→ **Task instructions**: Copy out the lines below exactly as they stand, from the first one to the last.

(Entries for finding text and elements)
__________

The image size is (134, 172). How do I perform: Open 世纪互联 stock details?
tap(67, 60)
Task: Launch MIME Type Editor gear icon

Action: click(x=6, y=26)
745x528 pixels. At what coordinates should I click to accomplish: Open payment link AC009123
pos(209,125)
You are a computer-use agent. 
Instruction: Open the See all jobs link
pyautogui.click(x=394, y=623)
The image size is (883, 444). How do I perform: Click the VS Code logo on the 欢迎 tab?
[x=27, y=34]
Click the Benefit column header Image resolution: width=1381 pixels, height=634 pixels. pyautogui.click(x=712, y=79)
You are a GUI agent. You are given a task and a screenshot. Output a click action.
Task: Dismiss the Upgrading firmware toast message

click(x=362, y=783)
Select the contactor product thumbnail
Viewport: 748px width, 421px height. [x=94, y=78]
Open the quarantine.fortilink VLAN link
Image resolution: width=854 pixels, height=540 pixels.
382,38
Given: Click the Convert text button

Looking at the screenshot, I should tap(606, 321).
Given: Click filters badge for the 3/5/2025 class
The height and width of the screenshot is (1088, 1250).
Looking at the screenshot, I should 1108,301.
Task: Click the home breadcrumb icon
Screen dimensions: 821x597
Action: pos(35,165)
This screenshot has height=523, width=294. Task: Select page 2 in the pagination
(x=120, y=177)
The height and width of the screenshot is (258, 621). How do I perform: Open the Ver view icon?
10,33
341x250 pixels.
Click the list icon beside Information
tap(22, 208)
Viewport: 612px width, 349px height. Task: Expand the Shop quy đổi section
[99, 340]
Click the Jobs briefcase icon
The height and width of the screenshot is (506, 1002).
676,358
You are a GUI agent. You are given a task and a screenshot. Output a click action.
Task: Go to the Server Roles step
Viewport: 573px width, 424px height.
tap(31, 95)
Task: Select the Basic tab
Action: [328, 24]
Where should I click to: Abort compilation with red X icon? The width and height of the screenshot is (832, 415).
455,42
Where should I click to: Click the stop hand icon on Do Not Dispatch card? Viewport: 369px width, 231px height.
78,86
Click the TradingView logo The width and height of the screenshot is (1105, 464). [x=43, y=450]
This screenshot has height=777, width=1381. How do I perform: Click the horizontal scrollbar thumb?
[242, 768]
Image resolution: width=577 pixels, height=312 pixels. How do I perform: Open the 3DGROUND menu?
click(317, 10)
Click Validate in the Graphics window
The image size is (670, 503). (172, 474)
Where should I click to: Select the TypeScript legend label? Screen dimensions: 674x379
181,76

__________

→ **Exercise solution**:
The image size is (134, 172). How do I perform: Open 世纪互联 stock details?
tap(67, 60)
Task: Launch MIME Type Editor gear icon

Action: click(x=6, y=26)
745x528 pixels. At what coordinates should I click to accomplish: Open payment link AC009123
pos(209,125)
You are a computer-use agent. 
Instruction: Open the See all jobs link
pyautogui.click(x=394, y=623)
The image size is (883, 444). How do I perform: Click the VS Code logo on the 欢迎 tab?
[x=27, y=34]
Click the Benefit column header Image resolution: width=1381 pixels, height=634 pixels. pyautogui.click(x=712, y=79)
You are a GUI agent. You are given a task and a screenshot. Output a click action.
Task: Dismiss the Upgrading firmware toast message

click(x=362, y=783)
Select the contactor product thumbnail
Viewport: 748px width, 421px height. [x=94, y=78]
Open the quarantine.fortilink VLAN link
Image resolution: width=854 pixels, height=540 pixels.
382,38
Given: Click the Convert text button

Looking at the screenshot, I should tap(606, 321).
Given: Click filters badge for the 3/5/2025 class
The height and width of the screenshot is (1088, 1250).
Looking at the screenshot, I should 1108,301.
Task: Click the home breadcrumb icon
Screen dimensions: 821x597
Action: pos(35,165)
This screenshot has height=523, width=294. Task: Select page 2 in the pagination
(x=120, y=177)
The height and width of the screenshot is (258, 621). How do I perform: Open the Ver view icon?
10,33
341x250 pixels.
Click the list icon beside Information
tap(22, 208)
Viewport: 612px width, 349px height. Task: Expand the Shop quy đổi section
[99, 340]
Click the Jobs briefcase icon
The height and width of the screenshot is (506, 1002).
676,358
You are a GUI agent. You are given a task and a screenshot. Output a click action.
Task: Go to the Server Roles step
Viewport: 573px width, 424px height.
tap(31, 95)
Task: Select the Basic tab
Action: [328, 24]
Where should I click to: Abort compilation with red X icon? The width and height of the screenshot is (832, 415).
455,42
Where should I click to: Click the stop hand icon on Do Not Dispatch card? Viewport: 369px width, 231px height.
78,86
Click the TradingView logo The width and height of the screenshot is (1105, 464). [x=43, y=450]
This screenshot has height=777, width=1381. How do I perform: Click the horizontal scrollbar thumb?
[242, 768]
Image resolution: width=577 pixels, height=312 pixels. How do I perform: Open the 3DGROUND menu?
click(317, 10)
Click Validate in the Graphics window
The image size is (670, 503). (172, 474)
Where should I click to: Select the TypeScript legend label? Screen dimensions: 674x379
181,76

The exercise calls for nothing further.